Hmm: Guess when he was gov, problems mustn’t have been so serious, because he himself routinely caved to extremists. Recall:

He called himself “the students’ lobbyist,” mounting a major drive for teacher accountability — only to retreat when the teachers unions outmaneuvered him, throwing kids under the bus.

He rammed through a climate bill that’s forcing up electric bills, jeopardizing the grid and requiring hated lifestyle changes (no more gas stoves!) and expensive infrastructure changes. It’ll do little to slow global warming, but the green extremists love it.

He helped push through the congestion-pricing scheme, which likewise won’t do much for climate change or ease traffic but will squeeze money from people lacking mass-transit options to pay for transit that serves others.

He bowed to radical pro-criminal progressives in signing into law “reforms” — cashless bail, Raise the Age — that fueled a 33% spike in major felonies in the city since 2019.

He ordered devastating, overly broad lockdown rules during the pandemic and — most unforgivably — ordered nursing homes (which housed the most vulnerable) to accept COVID-positive patients, leading to hundreds of needless deaths.

Will Cuomo own up to any of this? Ha!

Sure, he now opposes congestion pricing — but only, as he put it in The Post, because this is not the “right time” for it. (Translation: Backing it now could hurt my comeback chances.)

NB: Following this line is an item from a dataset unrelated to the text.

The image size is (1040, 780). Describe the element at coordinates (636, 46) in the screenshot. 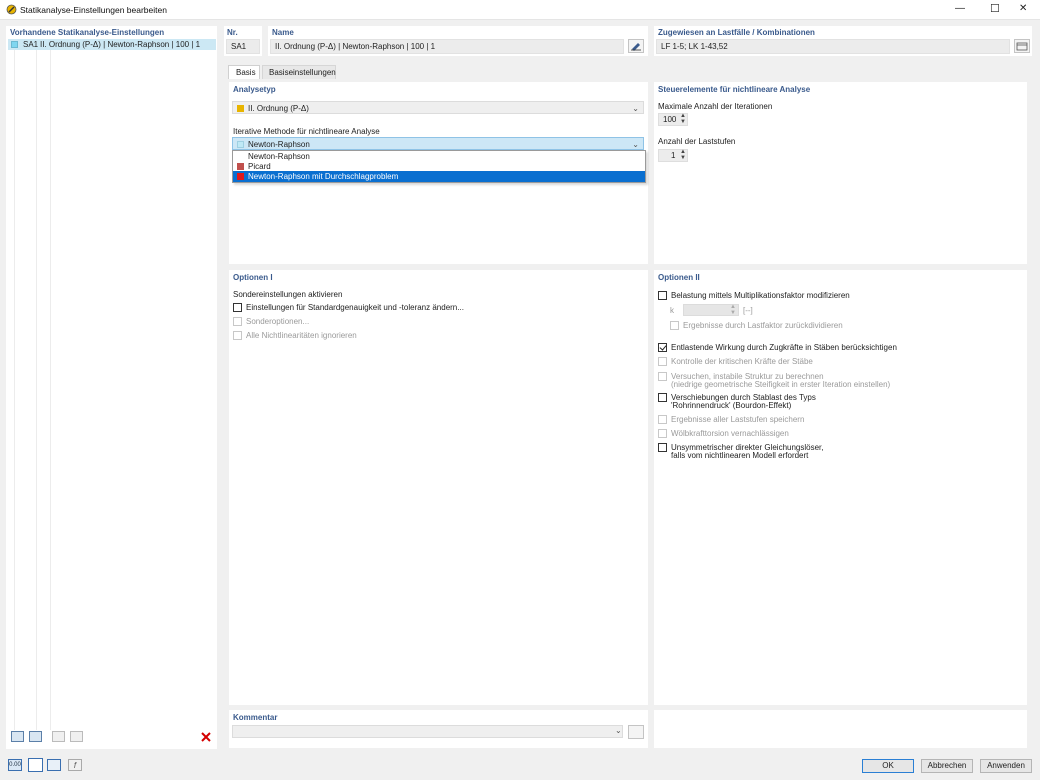

I see `edit-name-button` at that location.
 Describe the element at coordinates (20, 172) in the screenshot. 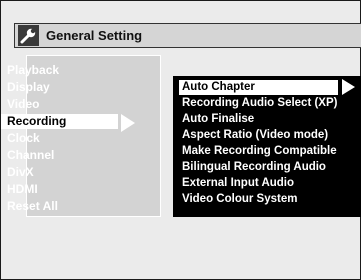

He decries the spike in crime, but how would he undo or at least fix all those harmful reforms that bear his fingerprints?

Will he take responsibility for the damage being done by his lunatic climate law?

Restore the psychiatric beds he cut and push to make it easier to get violent mentally ill people off the streets?

How about admitting to the failure of his lockdowns and his deadly nursing-home order?

Apologies and vows to do better aren’t enough — he has to mean it.

If it he can’t visibly show he’s learned all his lessons, any Cuomo comeback would only mean more tragedy for New York.